Regresé de mi misión tres días antes de lo previsto. Mi hija no estaba en su habitación. Mi esposa me dijo que estaba en casa de su abuela, así que fui hasta allí. Pero en lugar de eso, encontré a mi hija en el patio trasero, de pie en un hoyo, llorando. «La abuela dice que las niñas malas duermen en tumbas». Solo tenía dos años. La saqué de inmediato. Entonces susurró: «Papá, no mires en el otro hoyo…».
Eric McKenzie había estado fuera durante seis largos meses, sirviendo a su país con orgullo. Los días se le hacían interminables, llenos de agotamiento y añoranza por el rostro reconfortante de su hija de siete años, Emma. Se le había pasado su cumpleaños por dos semanas, y la culpa lo carcomía cada noche. Los duros sonidos de la guerra nunca le habían parecido tan ensordecedores como el silencio que sentía al pensar en ella. Cada patrulla, cada misión, era un recordatorio de que la persona que más amaba estaba creciendo sin él.
Pero ahora, la misión se había interrumpido inesperadamente. Una resolución diplomática se había producido tan rápido que ni siquiera los altos mandos la habían previsto. Había viajado en el primer transporte de regreso a Estados Unidos, y tras un largo vuelo de 16 horas, tuvo que pasar por dos horas más de trámites en Fort Bragg.
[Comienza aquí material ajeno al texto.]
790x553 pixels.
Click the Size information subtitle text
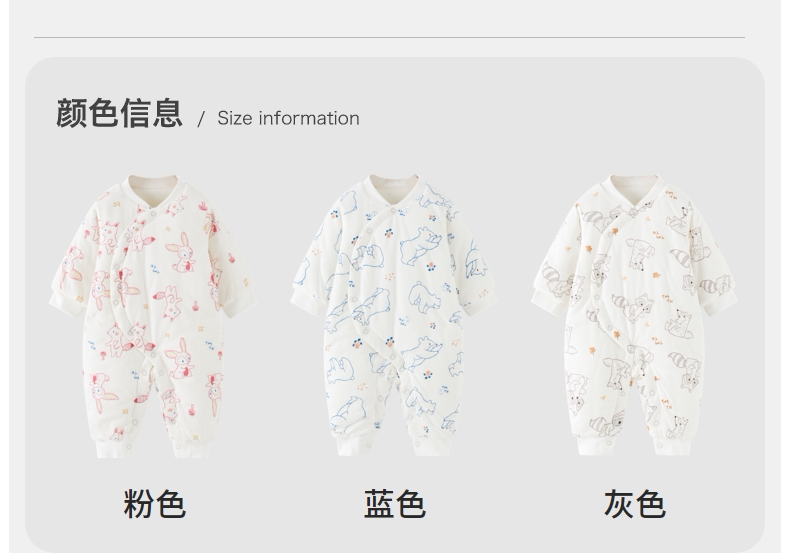click(288, 118)
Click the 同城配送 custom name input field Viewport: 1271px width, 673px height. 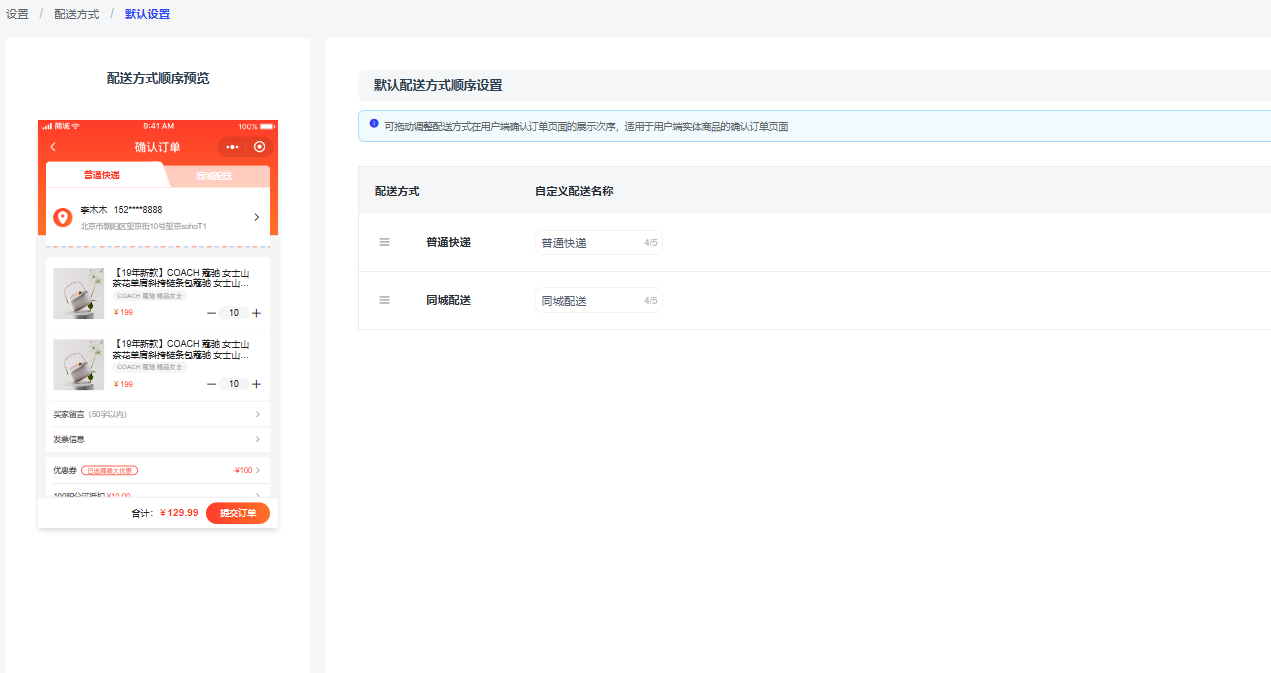coord(588,301)
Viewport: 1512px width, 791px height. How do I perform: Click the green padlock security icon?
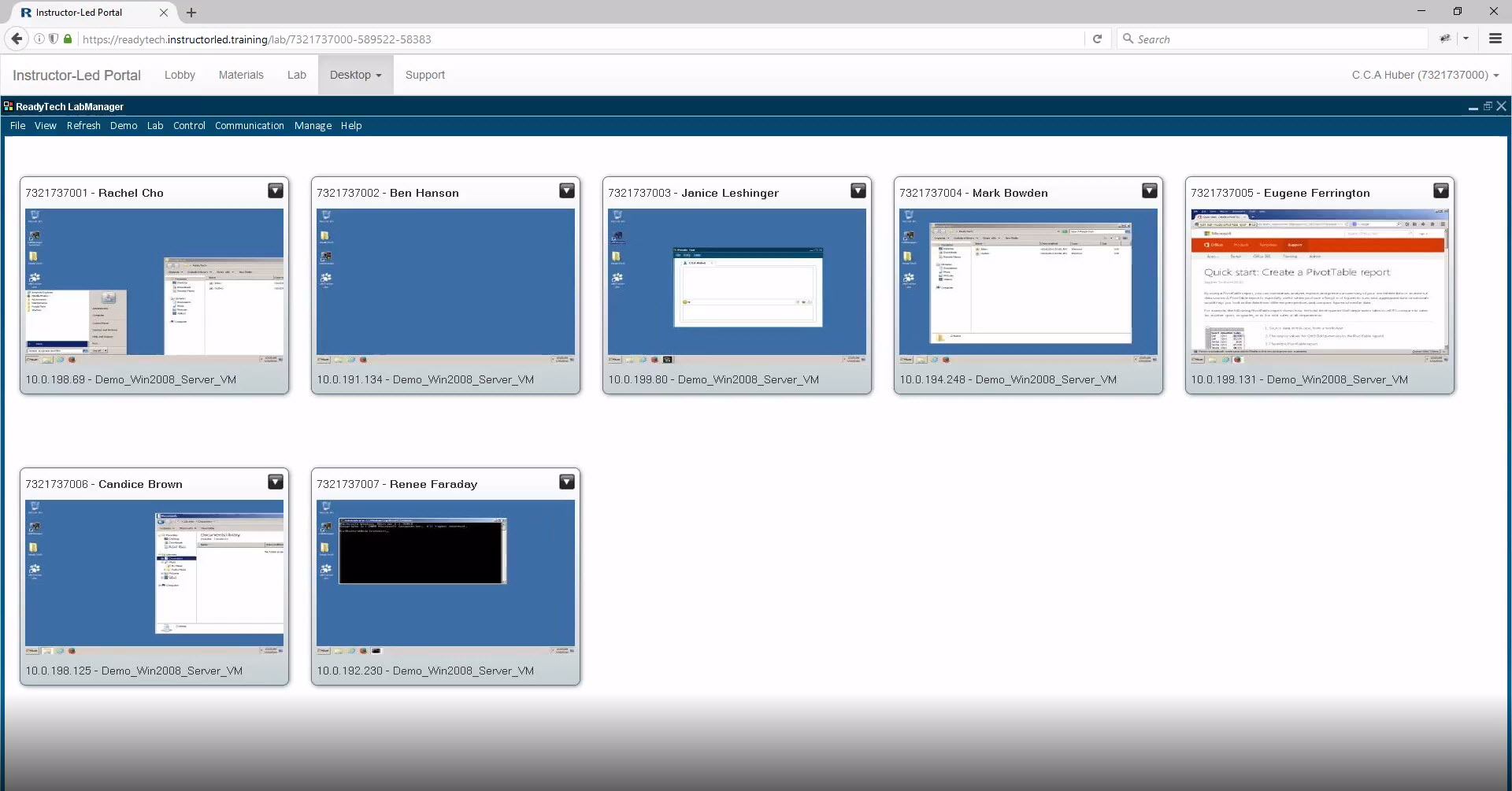pos(68,39)
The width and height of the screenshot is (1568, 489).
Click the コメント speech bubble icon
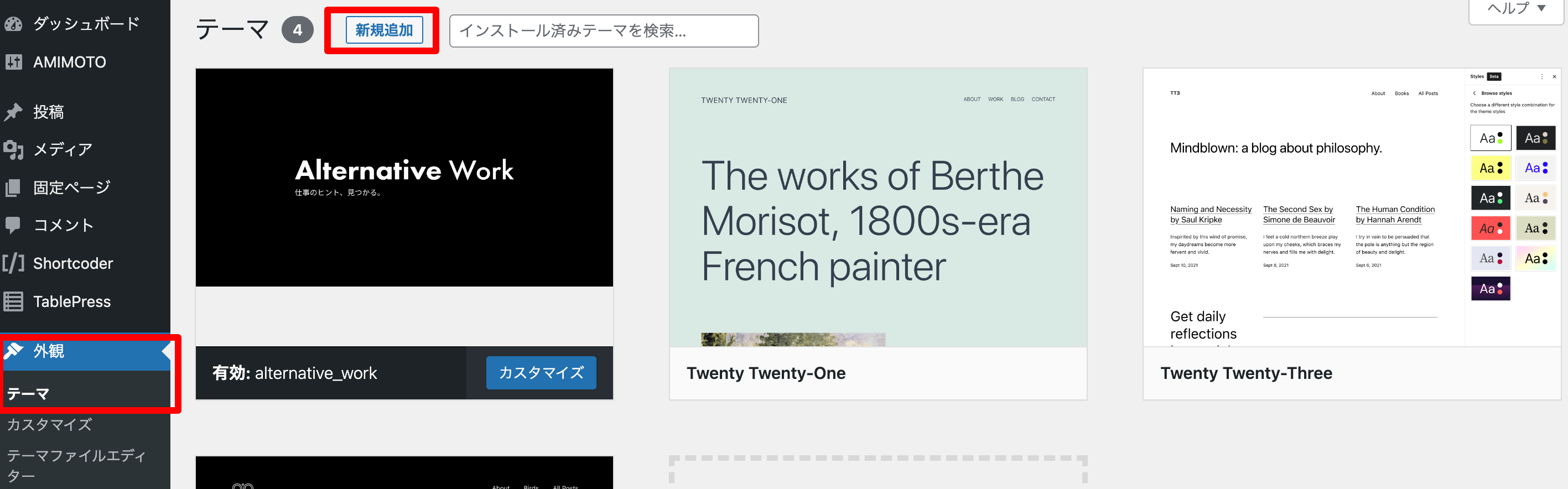(x=13, y=225)
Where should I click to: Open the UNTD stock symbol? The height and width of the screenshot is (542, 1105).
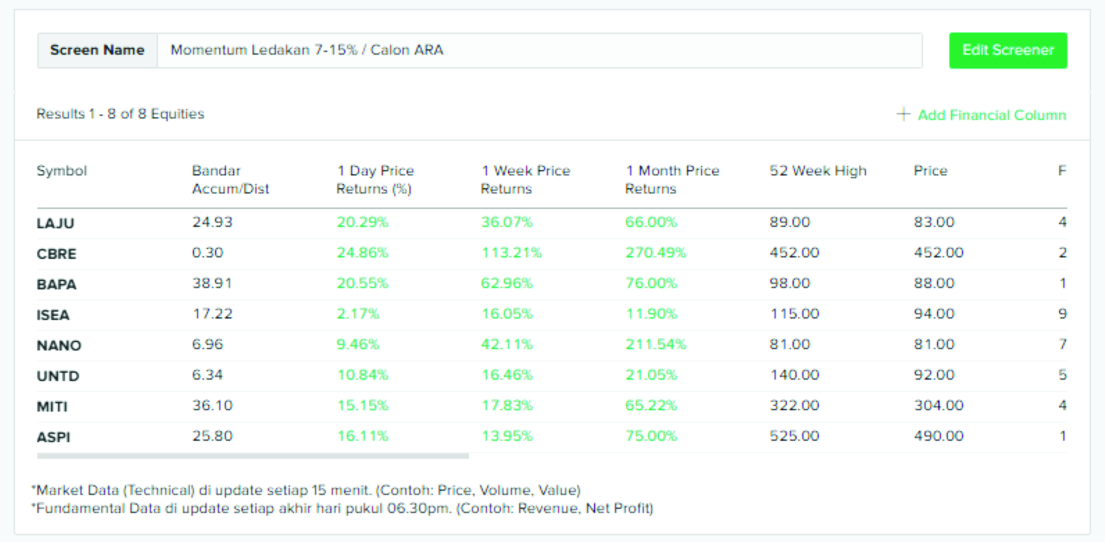[x=58, y=376]
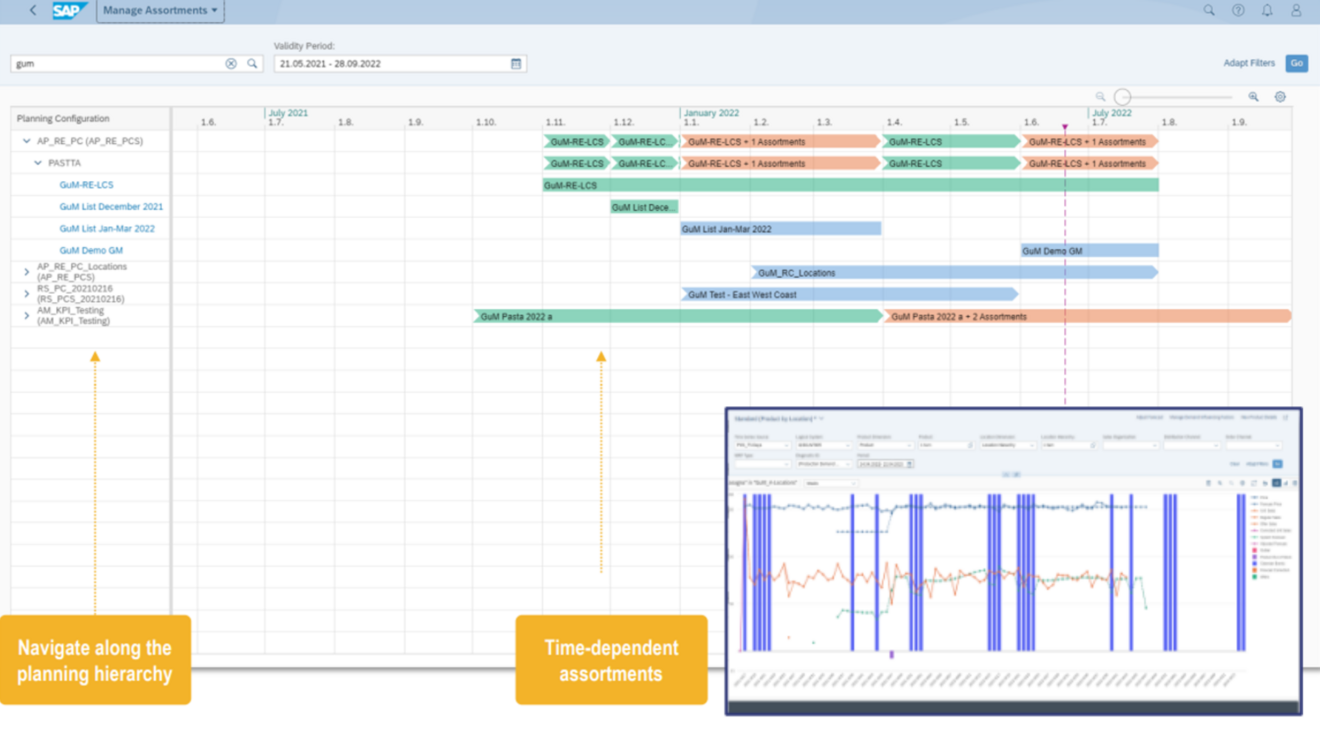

Después, le esperaban nueve horas de viaje en coche hasta la zona rural de Pensilvania. Había conducido toda la noche, con el camino interminable, y solo pensaba en una cosa: Emma. Ansiaba volver a verla.
Los paisajes familiares de su pequeño pueblo natal comenzaron a aparecer al amanecer, cuando la luz del alba se asomó por las colinas. Pasó junto a las contraventanas azules de su casa, esas que Brenda tanto había insistido en poner, y las jardineras que colgaban de las ventanas (probablemente marchitas por el frío otoñal). El columpio de neumático que colgaba del roble del jardín delantero se mecía suavemente con la brisa. Todo seguía igual que cuando se marchó.
Estaba agotado, pero la idea de ver a Emma lo mantenía despierto. La casa estaba en silencio cuando entró en el camino de entrada y apagó el motor. La quietud en el aire era diferente a todo lo que había sentido en el extranjero. No se oían morteros ni disparos; solo el canto de los grillos y el susurro del viento entre los pinos. Su corazón empezó a latir un poco más rápido mientras agarraba su bolsa de lona y se dirigía hacia la puerta principal.